ぐんま天文台 天文教育研究会 - 天体物理学の講義と観測実習をめぐる諸問題 -

会場:県立ぐんま天文台 映像ホール
日時:2006年3月5日(日)午後2時 〜 6日(月)正午

大学、高専等での天文教育の現場で直面している問題を、関係者が一堂に会して検討し、今後の取り組みを探る、これまでにあまり例を見ない機会です。

概要

天文学の本質のひとつは、観測で得られた材料から物理学を駆使して天体の情報を得るところにあります。 その典型として、スペクトルの観測から恒星大気の詳細を調べる分光学があり、これを取り扱う恒星大気構造論などの天体物理学の分野は天文学の教育においても極めて特徴的な課題となっています。 そして、天文学におけるこのような対象へのアプローチの手法は、より広い物理学的な素養を身に付ける意味でも重要な効果を持っています。

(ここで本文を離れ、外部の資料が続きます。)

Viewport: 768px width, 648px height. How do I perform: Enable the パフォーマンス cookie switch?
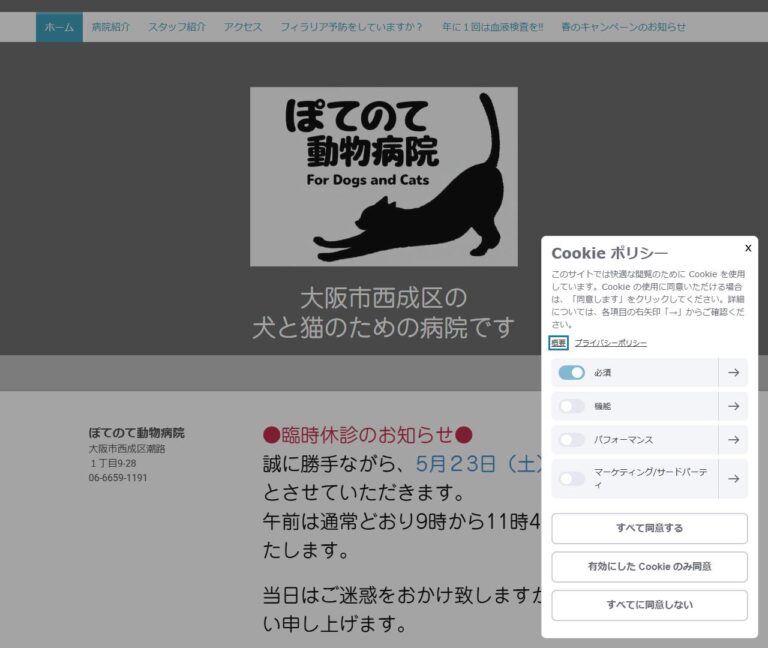point(572,440)
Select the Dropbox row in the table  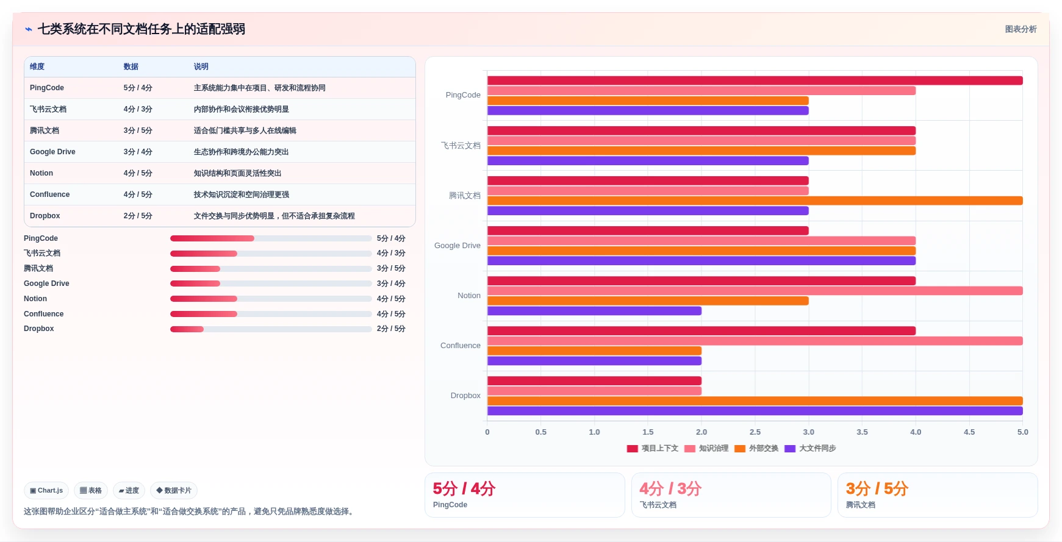tap(220, 216)
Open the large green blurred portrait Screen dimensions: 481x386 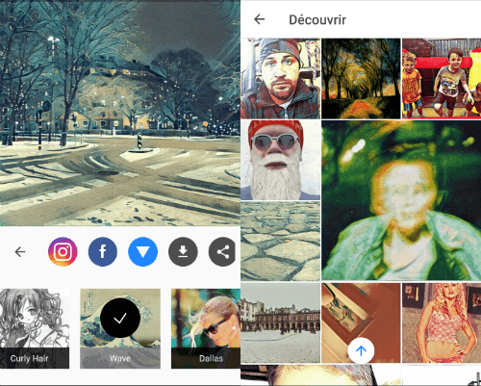click(401, 200)
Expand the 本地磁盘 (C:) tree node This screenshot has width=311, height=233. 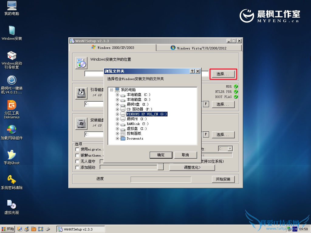[118, 95]
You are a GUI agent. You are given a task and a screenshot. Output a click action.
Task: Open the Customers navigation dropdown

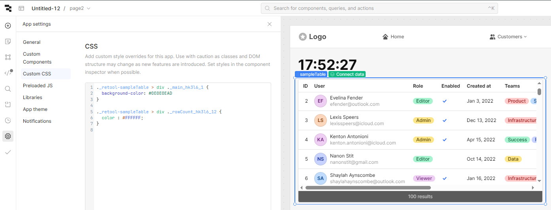click(508, 37)
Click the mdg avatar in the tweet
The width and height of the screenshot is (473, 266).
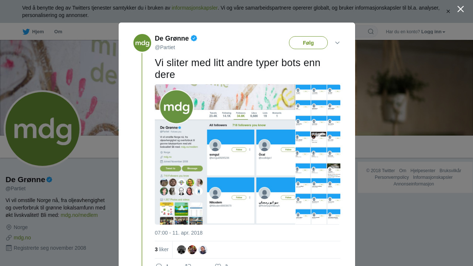coord(142,43)
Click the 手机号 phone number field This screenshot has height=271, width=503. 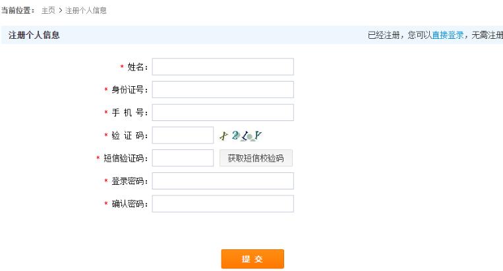click(223, 112)
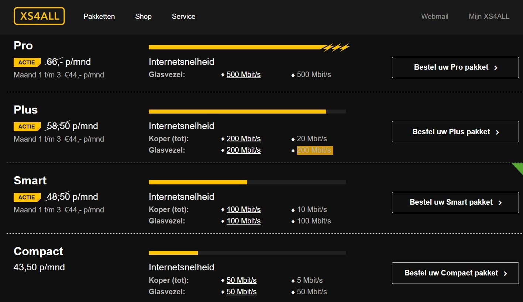This screenshot has height=302, width=523.
Task: Click Compact Glasvezel 50 Mbit/s download link
Action: pyautogui.click(x=241, y=292)
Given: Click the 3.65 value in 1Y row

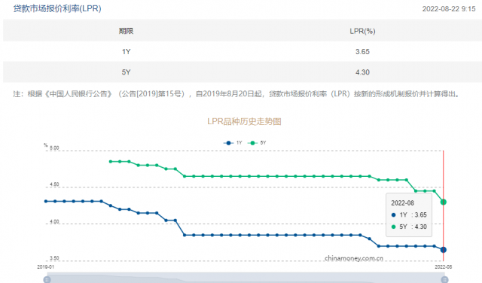Looking at the screenshot, I should point(362,52).
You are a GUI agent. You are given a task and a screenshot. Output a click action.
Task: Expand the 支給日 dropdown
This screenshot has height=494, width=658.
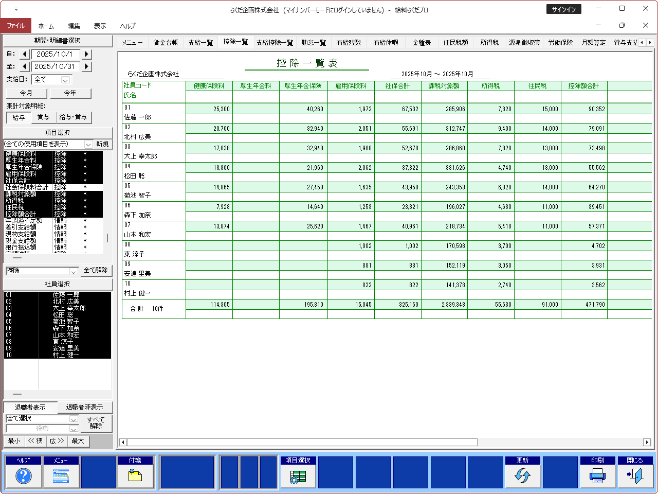[x=65, y=80]

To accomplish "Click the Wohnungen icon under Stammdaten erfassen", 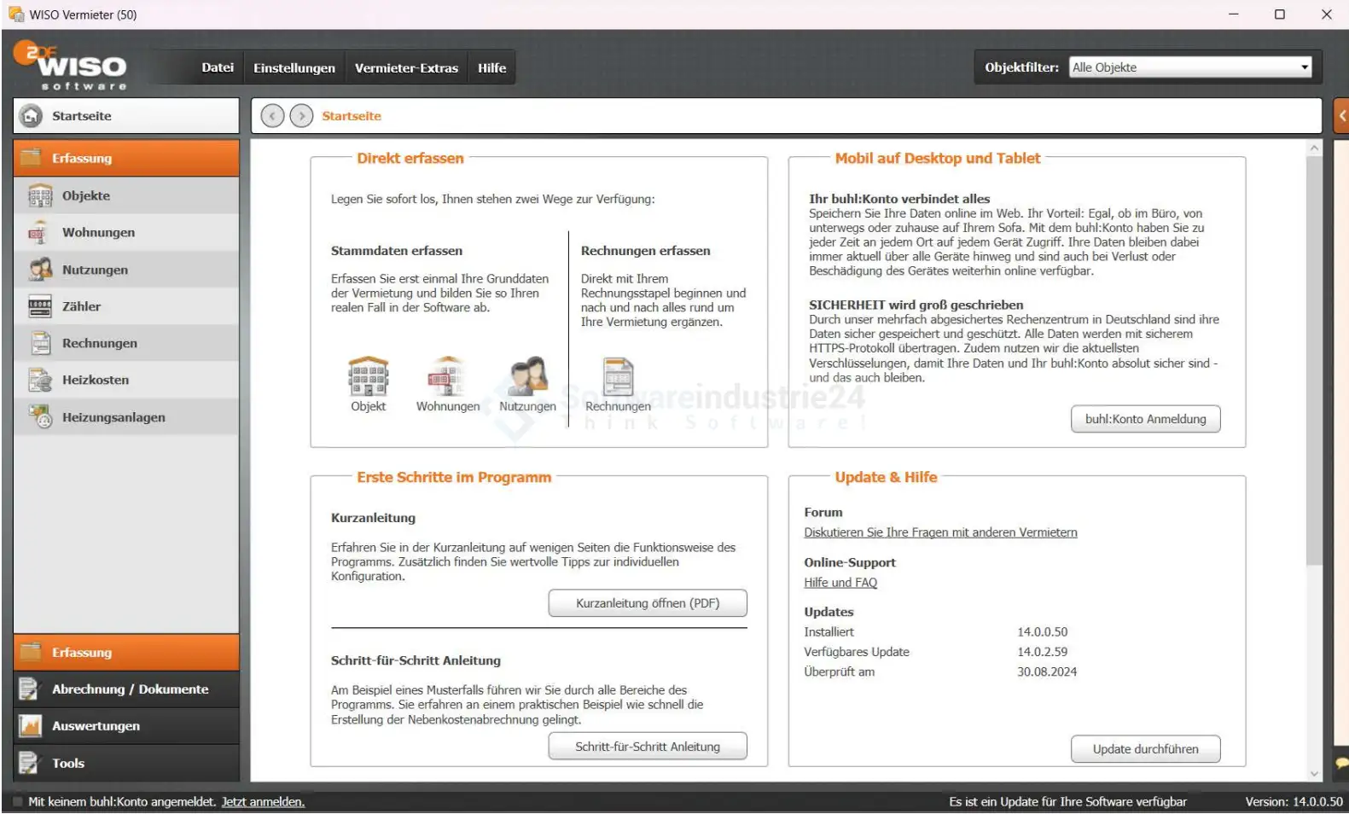I will (x=447, y=377).
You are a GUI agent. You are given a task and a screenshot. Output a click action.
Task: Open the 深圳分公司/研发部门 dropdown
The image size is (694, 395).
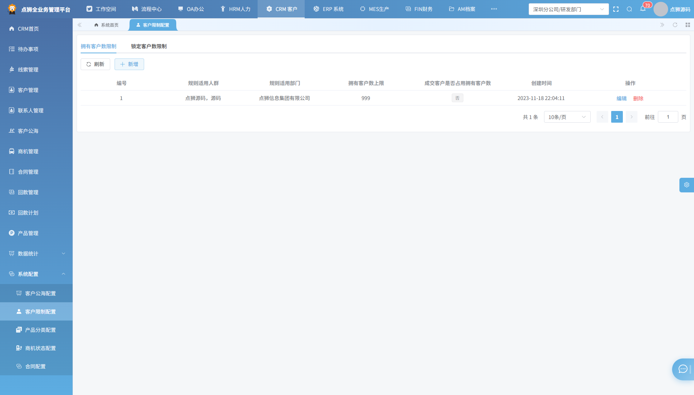(568, 9)
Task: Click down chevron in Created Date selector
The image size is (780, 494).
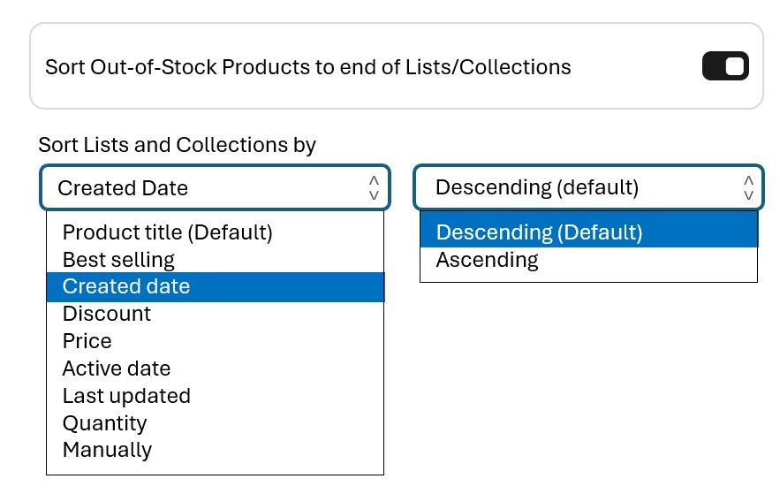Action: (374, 195)
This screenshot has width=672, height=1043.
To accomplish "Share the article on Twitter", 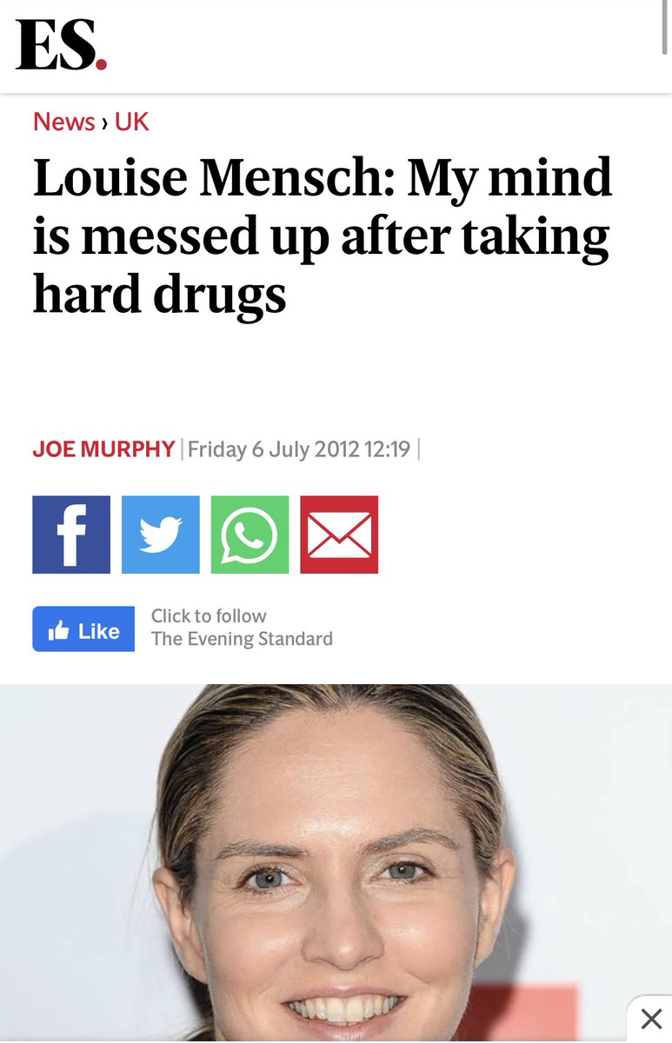I will 161,535.
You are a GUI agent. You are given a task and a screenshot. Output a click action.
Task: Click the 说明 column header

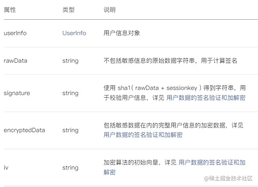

一方、天文学の教育を行っている大学などの教育機関は少数であり、大抵は規模も小さいことから、これまで恒星大気構造論などの天体物理学に関連した教育は個々の教員に任されており、それぞれがどのような形で実際の教育を行っているのかを相互に知る機会はほとんどありませんでした。 有力大学以外でも観測を指向した天文教育を行なっている研究者は少なくありませんが、どうしても孤軍奮闘となってしまっているのが実情です。

そこで、この研究会では様々な大学や教育機関などで、恒星大気の理論や観測を中心とした天体物理学の教育を行っている関係者で会合し、包括的な現状の認識を得て、それにより今後の発展や方針を探ることを目指したいと考えています。

近年では、大型望遠鏡や高性能の分光器を備えた公開天文台も数多く登場し、研究者の養成だけではなく、より広い意味での天体物理学や物理学の教育手段としても有効であると考えられます。この研究会をきっかけとして、幅広い天体物理学と自然科学の理解への取り組みを探ることも可能かもしれません。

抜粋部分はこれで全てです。